◆ **SHORT EXERCISE**
Reproduce, without any alteration, the items from the line containing "At what coordinates should I click to accomplish: Click the zoom" through the line containing "(x=648, y=465)", both of those lines included.

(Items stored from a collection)

* start *

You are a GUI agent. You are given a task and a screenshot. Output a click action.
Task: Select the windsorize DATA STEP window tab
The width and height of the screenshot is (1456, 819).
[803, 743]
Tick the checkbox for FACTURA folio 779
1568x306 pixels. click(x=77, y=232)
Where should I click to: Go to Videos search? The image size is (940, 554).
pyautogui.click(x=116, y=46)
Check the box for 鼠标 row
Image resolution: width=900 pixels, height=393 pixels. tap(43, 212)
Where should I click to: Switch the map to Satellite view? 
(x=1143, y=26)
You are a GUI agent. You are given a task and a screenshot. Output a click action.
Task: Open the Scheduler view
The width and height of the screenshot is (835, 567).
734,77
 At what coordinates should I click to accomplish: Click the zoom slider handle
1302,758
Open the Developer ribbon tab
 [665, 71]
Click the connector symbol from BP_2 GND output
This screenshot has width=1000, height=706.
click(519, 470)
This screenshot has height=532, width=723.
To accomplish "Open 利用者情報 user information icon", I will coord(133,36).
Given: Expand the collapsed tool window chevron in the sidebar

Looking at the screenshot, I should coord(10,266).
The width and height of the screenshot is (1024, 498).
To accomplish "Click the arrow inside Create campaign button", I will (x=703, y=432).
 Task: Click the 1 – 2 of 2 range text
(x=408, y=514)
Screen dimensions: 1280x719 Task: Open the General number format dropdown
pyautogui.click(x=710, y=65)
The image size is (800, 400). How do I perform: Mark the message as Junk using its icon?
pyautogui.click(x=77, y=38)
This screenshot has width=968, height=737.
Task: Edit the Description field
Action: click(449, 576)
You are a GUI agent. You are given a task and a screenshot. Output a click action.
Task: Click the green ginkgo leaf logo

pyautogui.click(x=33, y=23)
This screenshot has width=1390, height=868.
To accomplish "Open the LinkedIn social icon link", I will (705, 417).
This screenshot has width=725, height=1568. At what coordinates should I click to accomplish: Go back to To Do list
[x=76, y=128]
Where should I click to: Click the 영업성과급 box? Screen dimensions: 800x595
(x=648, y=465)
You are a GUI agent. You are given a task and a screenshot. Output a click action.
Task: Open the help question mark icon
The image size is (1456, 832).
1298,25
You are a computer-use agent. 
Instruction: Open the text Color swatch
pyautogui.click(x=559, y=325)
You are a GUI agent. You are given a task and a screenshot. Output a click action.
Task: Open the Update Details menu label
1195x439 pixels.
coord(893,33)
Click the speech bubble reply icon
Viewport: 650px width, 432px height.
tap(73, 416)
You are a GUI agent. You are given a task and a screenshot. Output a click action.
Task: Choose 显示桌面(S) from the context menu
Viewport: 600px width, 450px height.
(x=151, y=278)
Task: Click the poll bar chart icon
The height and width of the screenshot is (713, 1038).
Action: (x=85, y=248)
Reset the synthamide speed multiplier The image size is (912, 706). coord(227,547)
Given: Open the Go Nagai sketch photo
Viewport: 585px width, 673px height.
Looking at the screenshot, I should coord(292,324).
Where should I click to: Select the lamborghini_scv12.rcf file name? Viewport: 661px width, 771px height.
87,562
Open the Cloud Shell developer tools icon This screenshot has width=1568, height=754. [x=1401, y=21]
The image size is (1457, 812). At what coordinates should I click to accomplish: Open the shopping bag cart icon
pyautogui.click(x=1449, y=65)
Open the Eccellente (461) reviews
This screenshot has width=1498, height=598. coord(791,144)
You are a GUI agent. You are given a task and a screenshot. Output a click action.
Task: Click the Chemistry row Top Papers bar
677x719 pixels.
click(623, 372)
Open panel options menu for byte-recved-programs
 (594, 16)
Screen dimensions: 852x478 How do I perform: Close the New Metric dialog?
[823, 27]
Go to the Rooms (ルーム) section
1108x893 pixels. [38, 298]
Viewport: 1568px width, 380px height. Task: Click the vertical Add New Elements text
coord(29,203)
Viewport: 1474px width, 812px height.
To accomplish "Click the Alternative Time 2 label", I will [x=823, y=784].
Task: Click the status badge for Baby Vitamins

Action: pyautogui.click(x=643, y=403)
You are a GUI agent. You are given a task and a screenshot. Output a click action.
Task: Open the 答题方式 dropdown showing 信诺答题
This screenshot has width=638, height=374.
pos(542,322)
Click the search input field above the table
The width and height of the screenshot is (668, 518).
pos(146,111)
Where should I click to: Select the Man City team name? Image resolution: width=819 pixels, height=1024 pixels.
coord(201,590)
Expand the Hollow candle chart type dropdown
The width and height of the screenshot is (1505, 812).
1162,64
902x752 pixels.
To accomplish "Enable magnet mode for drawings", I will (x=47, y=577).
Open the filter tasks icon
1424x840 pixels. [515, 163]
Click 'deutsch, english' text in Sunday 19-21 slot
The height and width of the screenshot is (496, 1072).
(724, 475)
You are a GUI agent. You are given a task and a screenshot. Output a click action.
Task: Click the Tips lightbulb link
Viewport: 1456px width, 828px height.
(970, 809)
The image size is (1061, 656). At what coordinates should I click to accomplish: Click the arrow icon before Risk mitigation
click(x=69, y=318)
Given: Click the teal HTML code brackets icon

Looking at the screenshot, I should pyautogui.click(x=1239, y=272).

* end *

◆ **WORKED SOLUTION**
 At what coordinates should I click to accomplish: Click the zoom slider handle
1302,758
Open the Developer ribbon tab
 [665, 71]
Click the connector symbol from BP_2 GND output
This screenshot has width=1000, height=706.
click(519, 470)
This screenshot has height=532, width=723.
To accomplish "Open 利用者情報 user information icon", I will coord(133,36).
Given: Expand the collapsed tool window chevron in the sidebar

Looking at the screenshot, I should coord(10,266).
The width and height of the screenshot is (1024, 498).
To accomplish "Click the arrow inside Create campaign button", I will (x=703, y=432).
 Task: Click the 1 – 2 of 2 range text
(x=408, y=514)
Screen dimensions: 1280x719 Task: Open the General number format dropdown
pyautogui.click(x=710, y=65)
The image size is (800, 400). How do I perform: Mark the message as Junk using its icon?
pyautogui.click(x=77, y=38)
This screenshot has width=968, height=737.
Task: Edit the Description field
Action: click(449, 576)
You are a GUI agent. You are given a task and a screenshot. Output a click action.
Task: Click the green ginkgo leaf logo

pyautogui.click(x=33, y=23)
This screenshot has width=1390, height=868.
To accomplish "Open the LinkedIn social icon link", I will (705, 417).
This screenshot has width=725, height=1568. At what coordinates should I click to accomplish: Go back to To Do list
[x=76, y=128]
Where should I click to: Click the 영업성과급 box? Screen dimensions: 800x595
(x=648, y=465)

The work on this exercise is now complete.